The original top-5 had C1, C2, C6, C8, C3. Three are done; one is partial. Updated top 5:

  1. C5 (race in AuthProvider) — single-file fix; correctness bug that gets worse the moment parallel runs land.
  2. C9 (public hook API on clients) — small but unblocks both T2 and removes private-attribute access. Touches two files.
  3. Continue C3 — Phase 2.3 module rollout. Pick one untyped module per PR; aim for full coverage before flipping extra="forbid".
  4. S11 (cart_operations dedup) — biggest readability win; ~200 lines deleted; pattern then propagates to other large mutation files.
  5. S21 + N2 (extra="forbid" on both base models) — gate the strictness flip behind C3 finish, but hold the line that this is the next visible-quality milestone.

After these, work S13–S15 (conftest split + opt-in with_user) and S17 (kwargs migration) opportunistically; pre-commit + ruff (Phase 4.4 in the plan) lands somewhere in the middle to start enforcing decisions automatically.


Notes

  • The dataset/ module remains reference-quality; not part of this review's findings.
  • _BACKUP/ is still excluded per project owner direction.
  • Counts and line numbers are accurate as of 2026-04-30 commit d3ad033.
  • Three PRs since the previous review (#151, #152, #153) closed four CRITICAL items (C1, C2, C6, C8) and meaningfully advanced C3.

Overall Assessment

Headline

Same shape, better posture. The visibility-first sweep (C1, C2, C6, C8) and the start of typed REST responses (C3) have moved the project from "B/B+" to a tentative B+/A−. The remaining work is concentrated in two areas: (1) finishing what's started (REST typing coverage; C9 public hooks; C5 race), and (2) the autouse/conftest hygiene cluster (S13–S15) which has not been touched.

What's genuinely better

  • CI signal is honest now. No --retries=1. Type checking covers restapi/. Cleanup failures log instead of vanishing. The cost of seeing "green" is now closer to the value of seeing green.
  • Type asymmetry has shrunk. ~50% of REST operations return Pydantic models instead of dict. The pattern is established and reproducible — Phase 2.3 is a rollout, not a design problem.
  • The discouraged Playwright pattern is gone. No networkidle in page_objects/. Project memory and the actual base class now agree.

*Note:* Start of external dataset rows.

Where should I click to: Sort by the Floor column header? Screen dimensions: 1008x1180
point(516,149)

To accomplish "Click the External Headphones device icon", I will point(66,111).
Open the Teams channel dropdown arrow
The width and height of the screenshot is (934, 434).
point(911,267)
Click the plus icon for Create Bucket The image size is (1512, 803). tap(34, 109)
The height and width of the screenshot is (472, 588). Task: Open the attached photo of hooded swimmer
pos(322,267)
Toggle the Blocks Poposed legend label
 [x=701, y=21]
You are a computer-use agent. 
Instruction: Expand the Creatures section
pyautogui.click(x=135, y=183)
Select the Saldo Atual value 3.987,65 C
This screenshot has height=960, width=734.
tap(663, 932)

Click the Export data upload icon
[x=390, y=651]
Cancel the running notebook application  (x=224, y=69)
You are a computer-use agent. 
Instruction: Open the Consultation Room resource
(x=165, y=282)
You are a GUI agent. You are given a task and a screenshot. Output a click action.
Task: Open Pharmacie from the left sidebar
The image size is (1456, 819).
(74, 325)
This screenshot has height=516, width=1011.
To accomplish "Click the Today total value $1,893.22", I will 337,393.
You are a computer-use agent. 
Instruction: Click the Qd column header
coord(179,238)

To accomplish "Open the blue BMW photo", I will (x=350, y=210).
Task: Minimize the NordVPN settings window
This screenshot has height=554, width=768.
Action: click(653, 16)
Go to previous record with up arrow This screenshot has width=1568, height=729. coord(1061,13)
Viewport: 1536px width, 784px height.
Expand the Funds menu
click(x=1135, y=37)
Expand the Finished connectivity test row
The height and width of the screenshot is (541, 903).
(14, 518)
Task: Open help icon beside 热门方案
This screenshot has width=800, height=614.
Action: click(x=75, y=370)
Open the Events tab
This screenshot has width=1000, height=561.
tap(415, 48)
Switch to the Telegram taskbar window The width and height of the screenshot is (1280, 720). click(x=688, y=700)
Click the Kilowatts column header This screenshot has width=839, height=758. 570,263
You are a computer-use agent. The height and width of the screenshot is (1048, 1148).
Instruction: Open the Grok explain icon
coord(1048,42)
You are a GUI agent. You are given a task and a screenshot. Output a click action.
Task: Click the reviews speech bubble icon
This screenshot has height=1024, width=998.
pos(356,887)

What still needs attention

  • The auth provider race (C5) is a latent bug. It's invisible in single-threaded runs but every push toward parallelisation makes it more dangerous. Worth fixing before adding pytest-xdist.
  • Two new silent-failure patterns surfaced. tests/restapi/store/test_store.py:46 and tests/restapi/search/test_search.py:113 show the C6 lesson didn't fully propagate to test bodies. A ruff rule banning except Exception: pass outside whitelisted files would catch the next one.
  • The autouse chain and conftest split (S13–S15) is the largest remaining structural cleanup. It's been deferred twice now. Recommend bundling 5.1 + 5.2 + 5.4 from the improvement plan into one feature branch.
  • Pattern enforcement is still manual. No ruff, no pre-commit beyond black. Every convention from .claude/skills/ survives by author discipline only.

Trajectory

Net-improving, faster than the previous cadence. Three meaningful PRs in two days closed one full visibility cluster and started the architectural one. The risk going forward is that the visible wins (typing coverage, extra="forbid" flip) crowd out the less glamorous but high-value cleanups (C5, autouse split, ruff). Pacing those in alongside C3 rollout would prevent that.

Bottom line

Grade: B+ / A−. The project is no longer hiding what's broken; what remains is the work of finishing started initiatives and closing the autouse hygiene gap. The single highest-leverage change now is C5 (single-file race fix; gates safe parallelism) followed by completing C3 + flipping N2/S21 to extra="forbid" (the architectural win the project has been climbing toward).